*EXERCISE REQUIREMENTS*
No picture belongs in the answer, which must hold exactly the lines from the one with "You are a GUI" through the final line below.
(SOURCE DATA)
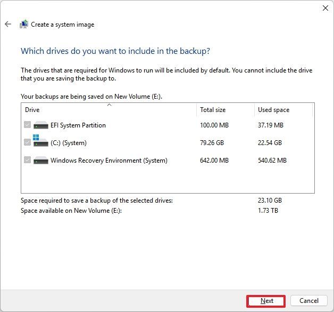Close the system image dialog window
Image resolution: width=334 pixels, height=312 pixels.
tap(325, 8)

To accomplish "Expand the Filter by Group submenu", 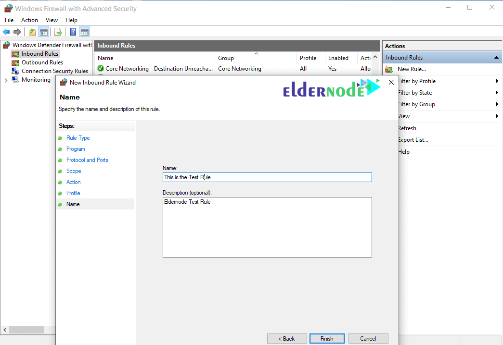I will pyautogui.click(x=496, y=104).
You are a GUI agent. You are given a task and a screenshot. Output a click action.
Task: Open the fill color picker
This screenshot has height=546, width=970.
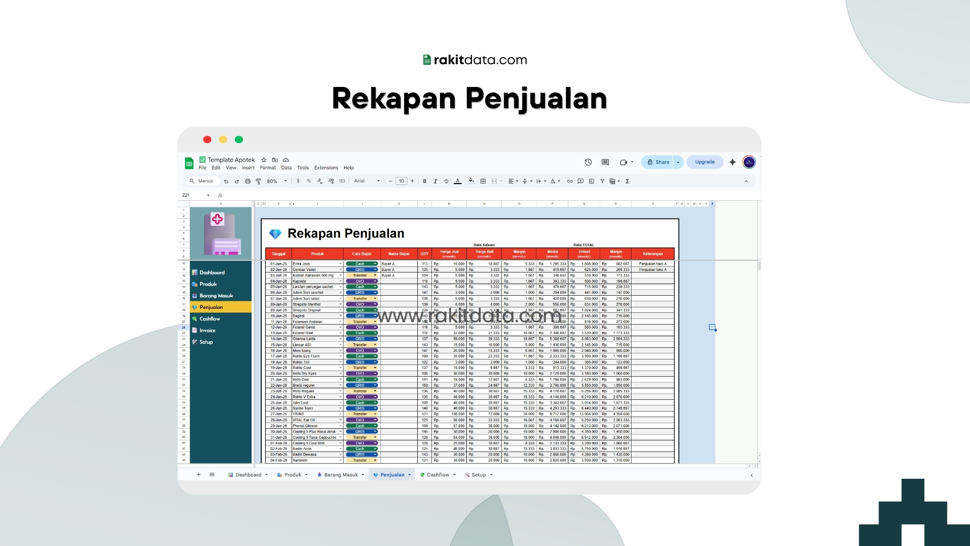(471, 181)
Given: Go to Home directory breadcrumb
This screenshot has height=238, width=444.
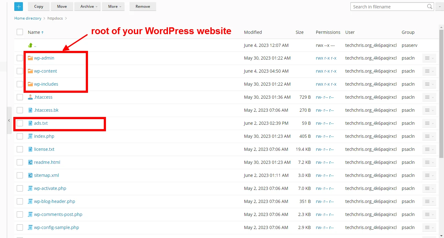Looking at the screenshot, I should (28, 18).
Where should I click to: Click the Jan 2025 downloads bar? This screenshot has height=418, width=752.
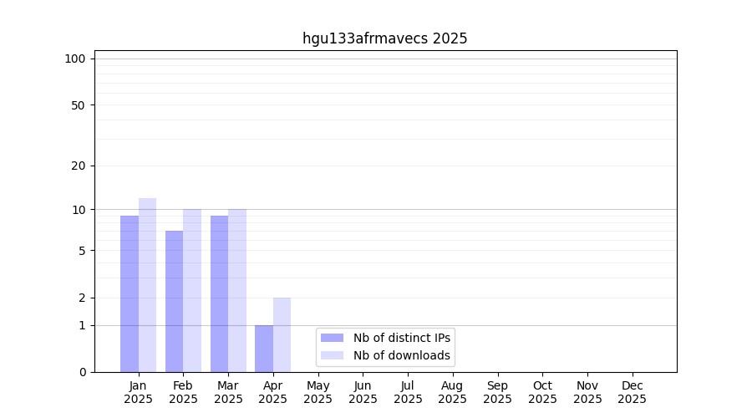click(x=147, y=285)
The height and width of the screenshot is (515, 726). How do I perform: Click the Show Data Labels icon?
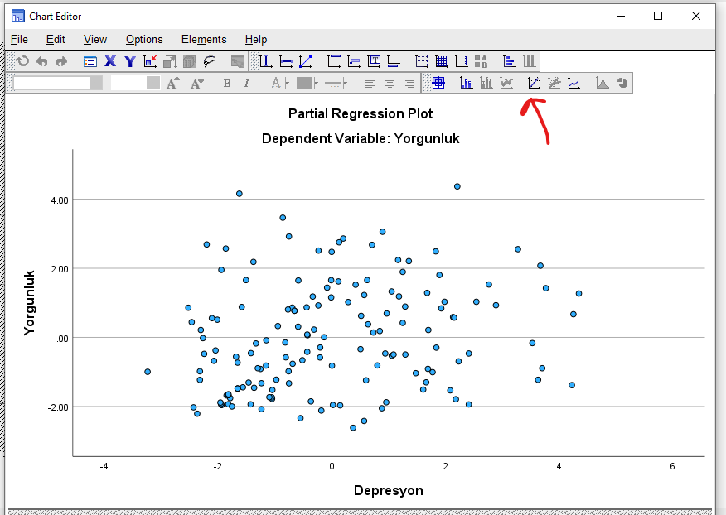coord(466,83)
(End SOURCE DATA)
*TASK OUTPUT*
You are a GUI agent. You are given a task and a screenshot. Output a click action.
Task: Open the fill color picker
This screenshot has height=546, width=970.
(471, 181)
Given: Go to Home directory breadcrumb
This screenshot has height=238, width=444.
Looking at the screenshot, I should (28, 18).
Where should I click to: Click the Jan 2025 downloads bar? This screenshot has height=418, width=752.
click(x=147, y=285)
The height and width of the screenshot is (515, 726). How do I perform: Click the Show Data Labels icon?
coord(466,83)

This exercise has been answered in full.